## Your assignment:
Print a faithful copy of the data below, word for word, with the pictures left out.

## Dataset records:
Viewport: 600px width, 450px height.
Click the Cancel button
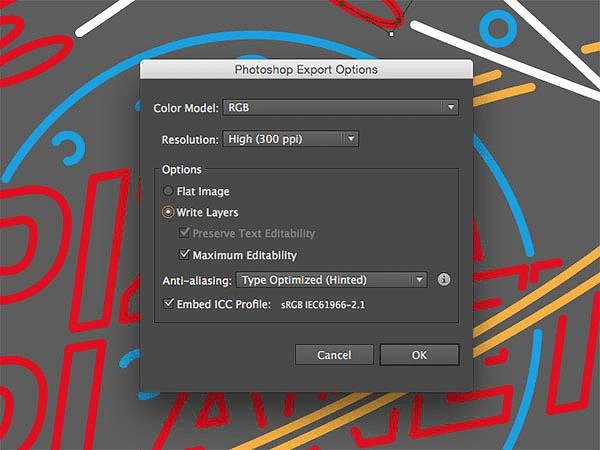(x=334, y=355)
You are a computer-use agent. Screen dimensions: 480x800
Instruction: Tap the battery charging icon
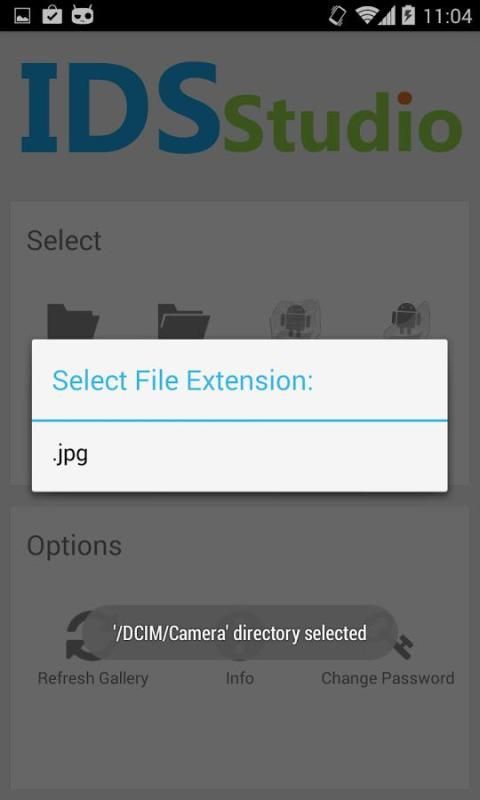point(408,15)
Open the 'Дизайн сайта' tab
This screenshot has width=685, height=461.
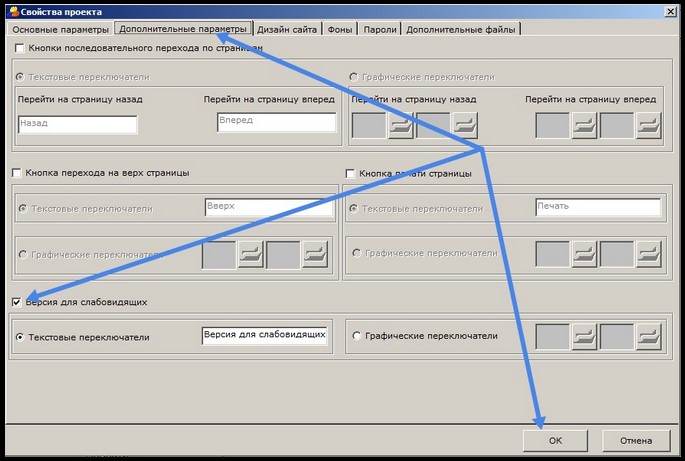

## Completed task:
Viewport: 600px width, 450px height.
Click the Cancel button
(x=334, y=355)
You are a computer-use agent. Screen dimensions: 480x800
Instruction: Tap the battery charging icon
point(408,15)
Open the 'Дизайн сайта' tab
This screenshot has width=685, height=461.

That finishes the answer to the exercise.